To do — What is needed is an exact retyping of the records below, from the first line through the line that contains "The width and height of the screenshot is (1438, 593).".

BEGIN The input

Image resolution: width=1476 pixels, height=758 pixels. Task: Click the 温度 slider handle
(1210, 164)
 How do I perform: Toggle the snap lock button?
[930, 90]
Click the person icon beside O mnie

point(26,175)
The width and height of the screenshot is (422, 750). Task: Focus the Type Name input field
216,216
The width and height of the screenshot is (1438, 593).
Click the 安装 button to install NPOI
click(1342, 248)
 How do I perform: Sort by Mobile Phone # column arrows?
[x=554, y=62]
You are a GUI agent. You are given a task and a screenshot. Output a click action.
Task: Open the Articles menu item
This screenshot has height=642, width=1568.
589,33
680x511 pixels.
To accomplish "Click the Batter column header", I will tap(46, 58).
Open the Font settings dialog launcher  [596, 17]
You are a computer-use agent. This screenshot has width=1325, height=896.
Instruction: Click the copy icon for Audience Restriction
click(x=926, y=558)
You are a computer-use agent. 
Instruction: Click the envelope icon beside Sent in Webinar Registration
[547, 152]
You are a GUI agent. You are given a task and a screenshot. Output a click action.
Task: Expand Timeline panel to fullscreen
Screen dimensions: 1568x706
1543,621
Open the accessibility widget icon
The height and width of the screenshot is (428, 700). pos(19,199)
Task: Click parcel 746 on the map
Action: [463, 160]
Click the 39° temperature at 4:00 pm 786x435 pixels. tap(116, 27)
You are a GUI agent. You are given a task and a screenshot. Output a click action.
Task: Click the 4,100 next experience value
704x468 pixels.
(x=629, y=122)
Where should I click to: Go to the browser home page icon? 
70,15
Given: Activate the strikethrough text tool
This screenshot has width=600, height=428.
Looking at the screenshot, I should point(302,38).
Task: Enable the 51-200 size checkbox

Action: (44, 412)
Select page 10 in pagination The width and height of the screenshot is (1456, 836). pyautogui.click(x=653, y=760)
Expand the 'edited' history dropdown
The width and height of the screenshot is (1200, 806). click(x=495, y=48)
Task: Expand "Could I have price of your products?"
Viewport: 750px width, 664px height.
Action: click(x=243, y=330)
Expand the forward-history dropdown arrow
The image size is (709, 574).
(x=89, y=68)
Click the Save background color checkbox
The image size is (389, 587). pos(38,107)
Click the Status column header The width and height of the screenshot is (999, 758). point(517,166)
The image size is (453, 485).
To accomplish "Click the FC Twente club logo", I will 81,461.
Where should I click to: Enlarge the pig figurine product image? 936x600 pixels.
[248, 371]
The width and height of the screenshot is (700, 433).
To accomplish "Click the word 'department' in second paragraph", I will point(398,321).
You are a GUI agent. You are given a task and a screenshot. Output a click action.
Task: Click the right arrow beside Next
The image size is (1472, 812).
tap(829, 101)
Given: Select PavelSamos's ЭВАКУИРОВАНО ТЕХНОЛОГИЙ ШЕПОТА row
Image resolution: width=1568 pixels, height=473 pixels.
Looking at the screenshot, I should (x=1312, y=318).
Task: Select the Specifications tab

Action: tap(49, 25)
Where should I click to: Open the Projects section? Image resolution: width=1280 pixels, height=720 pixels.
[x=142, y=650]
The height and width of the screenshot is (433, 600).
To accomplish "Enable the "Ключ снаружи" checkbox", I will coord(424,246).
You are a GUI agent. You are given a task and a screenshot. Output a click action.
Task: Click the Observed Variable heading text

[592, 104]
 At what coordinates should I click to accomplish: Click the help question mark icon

END The input

Result below —
Image resolution: width=1476 pixels, height=758 pixels. Task: Click the 温度 slider handle
(1210, 164)
 How do I perform: Toggle the snap lock button?
[930, 90]
Click the person icon beside O mnie

point(26,175)
The width and height of the screenshot is (422, 750). Task: Focus the Type Name input field
216,216
The width and height of the screenshot is (1438, 593).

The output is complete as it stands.